The fact that these donations are not listed in Clinton Foundation public disclosures violates the Clinton Foundation’s memorandum of understanding with the Obama White House…and contract’s Hillary’s correspondence with the Senate Foreign Relations Committee.

Then there is a company called Salida Capital:

According to Canadian tax records, Salida Capital received in 2010 an anonymous donation of $3.3 million into their charitable foundation (Salida Capital Foundation), which allowed the tiny firm to make the dramatic announcement that it would contribute millions to the Clinton Foundation. In 2010 it donated $780,220 to the Clinton Foundation. This amounted to about 90 percent of all Salida’s charitable giving that year. It was part of a multimillion-dollar commitment that would send more than $2.6 million to the Clintons between 2010 and 2012.

This was precisely when Hillary had the Russian Uranium One acquisition under consideration. In 2011, Rosatom, the Russian state nuclear agency, identified Salida Capital as a wholly-owned subsidiary. Schweizer contacted Salida at its office in Toronto on three occasions to ask whether it is the same Salida Capital that is wholly owned by the Russian state nuclear agency. Salida refused to answer.

▸ **About this exercise**
Could you extend the passage on Salida Capital's donations to the Clinton Foundation, starting right after its final sentence?

(Dataset records)
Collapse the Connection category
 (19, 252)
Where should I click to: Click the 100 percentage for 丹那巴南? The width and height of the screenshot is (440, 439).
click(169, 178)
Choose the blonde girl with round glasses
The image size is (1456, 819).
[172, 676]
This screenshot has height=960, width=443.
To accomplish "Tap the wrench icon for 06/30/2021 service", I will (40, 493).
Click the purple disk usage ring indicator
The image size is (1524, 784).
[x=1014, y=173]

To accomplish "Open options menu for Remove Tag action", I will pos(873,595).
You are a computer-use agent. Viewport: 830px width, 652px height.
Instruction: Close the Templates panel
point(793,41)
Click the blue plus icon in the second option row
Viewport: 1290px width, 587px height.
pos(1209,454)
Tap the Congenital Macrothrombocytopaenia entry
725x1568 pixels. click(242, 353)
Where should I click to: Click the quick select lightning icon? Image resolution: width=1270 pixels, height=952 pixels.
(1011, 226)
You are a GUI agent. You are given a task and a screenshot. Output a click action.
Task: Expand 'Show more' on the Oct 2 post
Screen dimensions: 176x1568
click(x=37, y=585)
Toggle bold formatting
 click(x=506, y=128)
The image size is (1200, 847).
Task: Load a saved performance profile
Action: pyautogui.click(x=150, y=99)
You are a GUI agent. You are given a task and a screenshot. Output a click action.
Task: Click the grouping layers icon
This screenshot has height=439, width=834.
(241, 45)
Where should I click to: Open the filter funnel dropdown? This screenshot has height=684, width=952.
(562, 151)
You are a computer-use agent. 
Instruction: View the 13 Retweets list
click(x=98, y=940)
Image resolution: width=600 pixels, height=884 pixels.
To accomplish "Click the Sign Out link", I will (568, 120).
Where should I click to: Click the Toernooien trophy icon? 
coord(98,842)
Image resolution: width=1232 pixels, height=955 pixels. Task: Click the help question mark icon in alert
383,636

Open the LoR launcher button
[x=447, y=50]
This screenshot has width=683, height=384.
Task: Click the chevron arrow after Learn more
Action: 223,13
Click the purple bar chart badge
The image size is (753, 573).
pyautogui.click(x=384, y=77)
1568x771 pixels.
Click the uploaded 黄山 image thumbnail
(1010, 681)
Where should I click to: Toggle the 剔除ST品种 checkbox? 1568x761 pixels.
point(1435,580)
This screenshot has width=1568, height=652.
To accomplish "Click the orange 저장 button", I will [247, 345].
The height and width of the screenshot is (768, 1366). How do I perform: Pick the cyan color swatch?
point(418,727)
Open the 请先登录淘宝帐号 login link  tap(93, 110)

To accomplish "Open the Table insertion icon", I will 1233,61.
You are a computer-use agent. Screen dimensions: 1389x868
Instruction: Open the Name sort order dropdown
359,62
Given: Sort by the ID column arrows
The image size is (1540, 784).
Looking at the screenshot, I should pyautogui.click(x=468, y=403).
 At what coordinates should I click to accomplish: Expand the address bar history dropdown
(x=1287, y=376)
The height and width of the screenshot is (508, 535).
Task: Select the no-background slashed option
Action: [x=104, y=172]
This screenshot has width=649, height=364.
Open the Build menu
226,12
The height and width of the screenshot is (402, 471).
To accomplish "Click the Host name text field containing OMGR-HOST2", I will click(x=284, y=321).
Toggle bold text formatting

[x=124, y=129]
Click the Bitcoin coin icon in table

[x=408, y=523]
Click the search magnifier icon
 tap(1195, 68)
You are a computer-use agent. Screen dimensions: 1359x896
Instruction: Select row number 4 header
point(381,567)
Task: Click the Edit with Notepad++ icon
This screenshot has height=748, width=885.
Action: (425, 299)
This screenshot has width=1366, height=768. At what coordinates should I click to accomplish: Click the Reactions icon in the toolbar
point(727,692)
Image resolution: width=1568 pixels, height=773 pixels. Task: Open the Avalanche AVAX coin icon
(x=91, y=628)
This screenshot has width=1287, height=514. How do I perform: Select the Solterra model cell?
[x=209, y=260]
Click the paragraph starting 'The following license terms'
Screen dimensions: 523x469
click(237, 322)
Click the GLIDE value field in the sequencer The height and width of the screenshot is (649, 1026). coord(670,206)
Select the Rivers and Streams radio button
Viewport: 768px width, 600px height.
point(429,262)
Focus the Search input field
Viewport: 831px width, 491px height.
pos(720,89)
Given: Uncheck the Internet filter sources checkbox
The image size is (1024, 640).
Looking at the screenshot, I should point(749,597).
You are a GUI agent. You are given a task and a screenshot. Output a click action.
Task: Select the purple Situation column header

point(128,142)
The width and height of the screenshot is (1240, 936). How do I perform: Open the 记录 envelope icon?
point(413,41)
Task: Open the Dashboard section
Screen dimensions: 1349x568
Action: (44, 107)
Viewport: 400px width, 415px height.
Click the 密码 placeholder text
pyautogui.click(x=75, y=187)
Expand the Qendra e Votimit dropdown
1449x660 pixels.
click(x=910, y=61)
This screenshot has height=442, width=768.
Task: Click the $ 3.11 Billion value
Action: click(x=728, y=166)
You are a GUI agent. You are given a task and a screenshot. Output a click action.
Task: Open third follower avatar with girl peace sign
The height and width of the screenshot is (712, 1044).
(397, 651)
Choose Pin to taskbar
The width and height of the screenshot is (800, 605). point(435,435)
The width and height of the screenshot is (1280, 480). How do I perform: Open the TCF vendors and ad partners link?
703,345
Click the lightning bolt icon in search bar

▸ **Response for this exercise**
So Hillary was simply lying when she said “the timing doesn’t work” because contributions related to Uranium One were “before I was secretary of state.”

Clinton Cash is not only about corruption related to the Clinton Foundation. Schweizer also delves into Bill Clinton’s incredibly lucrative speaking engagements, the price of which skyrocketed after Hillary became Secretary of State. This, too, figures in the Uranium One story:

In June, shortly after the Rosatom [Uranium One] deal was announced, Bill was in Moscow for a particularly well-compensated speech. He was paid $500,000 to deliver remarks at an event organized by a firm called Renaissance Capital (RenCap). Bill had not given a speech in Russia in over five years and then it had been for a British firm, Adam Smith International. His pay for that speech was only $195,000.

RenCap, which is registered in Cyprus, is populated by former Russian intelligence officers with close ties to Putin.

RecCap was following the Uranium One deal closely, and urging investors to buy Uranium One stock. During that same visit to Moscow, Bill Clinton also met with Vladimir Putin.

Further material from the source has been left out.